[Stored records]
<<<<
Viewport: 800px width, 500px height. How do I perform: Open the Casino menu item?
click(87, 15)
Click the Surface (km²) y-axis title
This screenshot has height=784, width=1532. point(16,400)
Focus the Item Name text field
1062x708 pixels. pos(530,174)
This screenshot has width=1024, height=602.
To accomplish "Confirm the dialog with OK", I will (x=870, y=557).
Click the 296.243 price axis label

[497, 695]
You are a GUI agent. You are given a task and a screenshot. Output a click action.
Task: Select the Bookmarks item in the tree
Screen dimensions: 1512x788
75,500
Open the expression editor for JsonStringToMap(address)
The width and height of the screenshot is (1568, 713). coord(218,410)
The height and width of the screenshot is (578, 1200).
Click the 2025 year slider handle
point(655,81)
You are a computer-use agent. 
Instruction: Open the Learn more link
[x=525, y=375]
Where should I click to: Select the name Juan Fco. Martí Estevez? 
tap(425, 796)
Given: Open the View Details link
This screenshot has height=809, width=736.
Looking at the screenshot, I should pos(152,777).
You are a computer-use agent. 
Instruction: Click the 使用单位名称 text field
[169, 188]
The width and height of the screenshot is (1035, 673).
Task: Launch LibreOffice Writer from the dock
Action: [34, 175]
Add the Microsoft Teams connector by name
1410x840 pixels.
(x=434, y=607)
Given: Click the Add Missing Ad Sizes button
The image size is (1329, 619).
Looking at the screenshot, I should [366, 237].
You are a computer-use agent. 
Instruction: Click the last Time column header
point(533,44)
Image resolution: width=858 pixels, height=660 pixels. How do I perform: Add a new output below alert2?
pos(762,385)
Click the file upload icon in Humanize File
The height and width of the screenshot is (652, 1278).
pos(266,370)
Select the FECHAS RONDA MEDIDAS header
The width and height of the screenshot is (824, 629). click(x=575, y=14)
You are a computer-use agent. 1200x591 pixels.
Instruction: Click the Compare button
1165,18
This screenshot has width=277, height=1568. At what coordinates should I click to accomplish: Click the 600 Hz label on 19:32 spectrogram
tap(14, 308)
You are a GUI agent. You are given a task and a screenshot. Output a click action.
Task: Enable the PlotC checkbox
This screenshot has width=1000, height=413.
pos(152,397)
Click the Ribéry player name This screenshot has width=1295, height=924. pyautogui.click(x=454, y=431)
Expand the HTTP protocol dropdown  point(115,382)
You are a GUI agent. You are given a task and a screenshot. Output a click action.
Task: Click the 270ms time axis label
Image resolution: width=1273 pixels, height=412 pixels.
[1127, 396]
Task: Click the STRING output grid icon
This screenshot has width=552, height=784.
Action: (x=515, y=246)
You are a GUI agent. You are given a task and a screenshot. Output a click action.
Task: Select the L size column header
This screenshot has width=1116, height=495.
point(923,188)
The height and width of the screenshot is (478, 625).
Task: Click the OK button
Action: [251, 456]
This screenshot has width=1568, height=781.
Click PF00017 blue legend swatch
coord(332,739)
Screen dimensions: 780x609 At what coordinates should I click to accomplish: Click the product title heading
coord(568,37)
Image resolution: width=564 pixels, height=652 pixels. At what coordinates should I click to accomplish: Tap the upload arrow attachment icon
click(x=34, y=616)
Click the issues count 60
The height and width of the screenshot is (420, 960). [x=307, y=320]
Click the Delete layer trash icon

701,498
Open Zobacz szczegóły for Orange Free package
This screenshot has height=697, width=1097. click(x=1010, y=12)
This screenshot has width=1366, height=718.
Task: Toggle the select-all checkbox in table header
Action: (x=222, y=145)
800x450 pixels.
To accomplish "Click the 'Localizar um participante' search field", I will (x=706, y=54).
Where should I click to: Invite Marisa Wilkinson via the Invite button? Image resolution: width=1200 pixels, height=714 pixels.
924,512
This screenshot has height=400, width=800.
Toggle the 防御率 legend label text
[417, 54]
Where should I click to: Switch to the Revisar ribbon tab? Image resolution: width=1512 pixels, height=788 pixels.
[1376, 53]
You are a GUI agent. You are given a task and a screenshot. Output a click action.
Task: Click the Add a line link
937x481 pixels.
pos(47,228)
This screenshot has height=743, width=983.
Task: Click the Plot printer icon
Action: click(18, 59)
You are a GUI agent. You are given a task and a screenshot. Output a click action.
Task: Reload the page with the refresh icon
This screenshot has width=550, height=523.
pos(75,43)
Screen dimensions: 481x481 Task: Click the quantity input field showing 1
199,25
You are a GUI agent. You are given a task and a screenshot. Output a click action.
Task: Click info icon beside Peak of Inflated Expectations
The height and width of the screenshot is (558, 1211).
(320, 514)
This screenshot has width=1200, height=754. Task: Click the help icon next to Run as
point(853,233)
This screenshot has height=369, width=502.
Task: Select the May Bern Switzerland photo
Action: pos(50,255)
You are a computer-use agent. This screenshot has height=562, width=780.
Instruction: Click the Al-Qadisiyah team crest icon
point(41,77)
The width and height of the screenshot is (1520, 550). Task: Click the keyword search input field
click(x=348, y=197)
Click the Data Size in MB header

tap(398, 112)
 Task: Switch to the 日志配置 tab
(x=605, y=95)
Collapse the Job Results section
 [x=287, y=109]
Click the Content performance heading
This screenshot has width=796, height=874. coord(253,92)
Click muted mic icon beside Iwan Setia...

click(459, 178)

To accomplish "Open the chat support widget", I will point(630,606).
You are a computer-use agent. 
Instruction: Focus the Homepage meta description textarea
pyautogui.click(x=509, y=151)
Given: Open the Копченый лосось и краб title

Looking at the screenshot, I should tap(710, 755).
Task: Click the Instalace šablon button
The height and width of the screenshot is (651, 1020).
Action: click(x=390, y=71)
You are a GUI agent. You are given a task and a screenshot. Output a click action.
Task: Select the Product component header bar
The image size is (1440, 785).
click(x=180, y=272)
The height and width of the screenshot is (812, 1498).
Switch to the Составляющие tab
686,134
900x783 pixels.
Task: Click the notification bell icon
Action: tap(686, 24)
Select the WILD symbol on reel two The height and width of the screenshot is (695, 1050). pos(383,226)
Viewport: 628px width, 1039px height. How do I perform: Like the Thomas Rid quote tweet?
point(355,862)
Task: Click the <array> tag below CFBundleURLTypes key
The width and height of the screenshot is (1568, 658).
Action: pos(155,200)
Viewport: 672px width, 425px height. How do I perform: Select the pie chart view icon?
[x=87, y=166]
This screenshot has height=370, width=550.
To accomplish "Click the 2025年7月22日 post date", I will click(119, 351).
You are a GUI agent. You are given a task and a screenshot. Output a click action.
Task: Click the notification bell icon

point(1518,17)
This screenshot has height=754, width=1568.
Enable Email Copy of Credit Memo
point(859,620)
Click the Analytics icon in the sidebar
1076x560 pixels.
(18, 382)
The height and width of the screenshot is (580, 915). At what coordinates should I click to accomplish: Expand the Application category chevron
>>>>
* Your instructions *
Quote the data above from the line containing "Task: Select the Product component header bar" to the line containing "This screenshot has height=754, width=1568.", inclusive, and stop.

* Output of the exercise *
Task: Select the Product component header bar
The image size is (1440, 785).
click(x=180, y=272)
The height and width of the screenshot is (812, 1498).
Switch to the Составляющие tab
686,134
900x783 pixels.
Task: Click the notification bell icon
Action: tap(686, 24)
Select the WILD symbol on reel two The height and width of the screenshot is (695, 1050). pos(383,226)
Viewport: 628px width, 1039px height. How do I perform: Like the Thomas Rid quote tweet?
point(355,862)
Task: Click the <array> tag below CFBundleURLTypes key
The width and height of the screenshot is (1568, 658).
Action: pos(155,200)
Viewport: 672px width, 425px height. How do I perform: Select the pie chart view icon?
[x=87, y=166]
This screenshot has height=370, width=550.
To accomplish "Click the 2025年7月22日 post date", I will click(119, 351).
You are a GUI agent. You are given a task and a screenshot. Output a click action.
Task: Click the notification bell icon

point(1518,17)
This screenshot has height=754, width=1568.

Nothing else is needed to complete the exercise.